• Aucun résultat trouvé

Introduction du chapitre IV

B. Les systèmes de production traditionnels menacés par les migrations de la faim

A partir du milieu des années 1980, la situation économique régionale catastrophique déboucha sur une intensification des migrations de survie au sein même de la Province de Tuléar. Les habitants des régions rurales les plus méridionales (Antandroy, Mahafaly notamment), souvent éleveurs où agriculteurs se virent contraints par la sècheresse à des migrations plus ou moins durables. Ces migrations de survie se dirigèrent donc de l’extrême Sud du pays vers les grands centres urbains régionaux24 et nationaux, mais également en direction des espaces agricoles peu peuplés du centre et de l’ouest de Madagascar. Dans cette dynamique migratoire régionale, l’Ibara devint une région d’immigration importante.
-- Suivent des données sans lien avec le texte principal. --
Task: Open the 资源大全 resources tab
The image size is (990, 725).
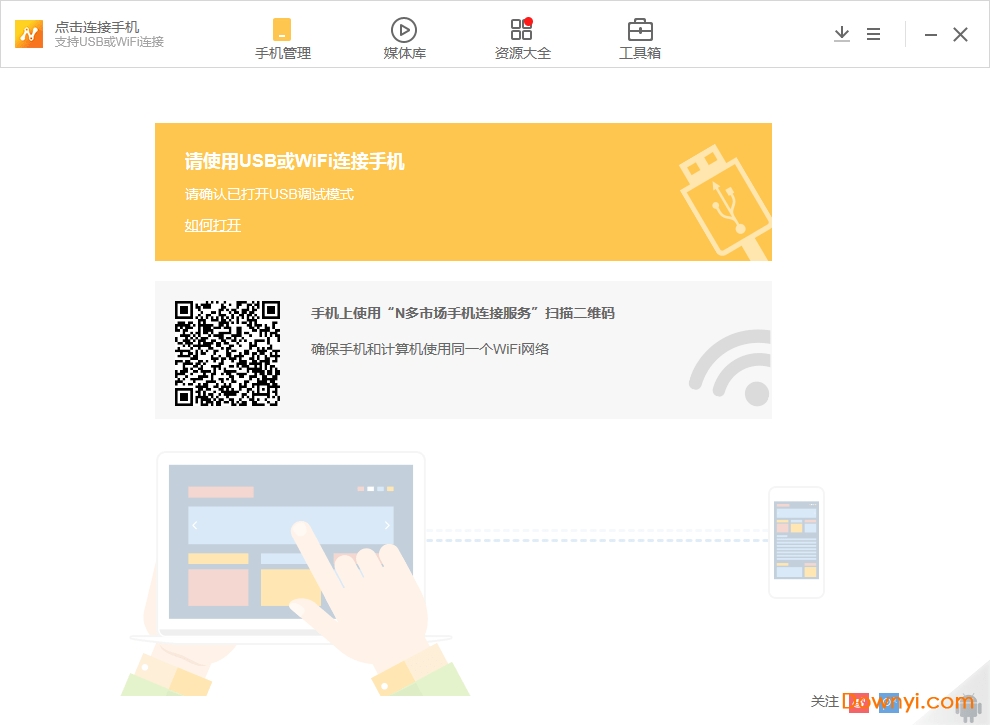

Selon Armelle DE SAINT SAUVEUR, ces migrations étaient, au milieu des années 1990, l’un des facteurs majeurs de changement en Ibara. L’impact de ces mouvements de population pour la région fut d’autant plus important que la nature des migrations changea progressivement.

« Avec l’exode massif des Mahafaly et des Tandroy vers les zones plus humides, les migrations internes à la région ont probablement dépassé la côte d’alerte, malgré le réel sous peuplement de la région. Ces migrations qui sont, en principe, temporaires, sont, aujourd’hui, de plus en plus souvent définitives » (Emmanuel FAUROUX, 1992a).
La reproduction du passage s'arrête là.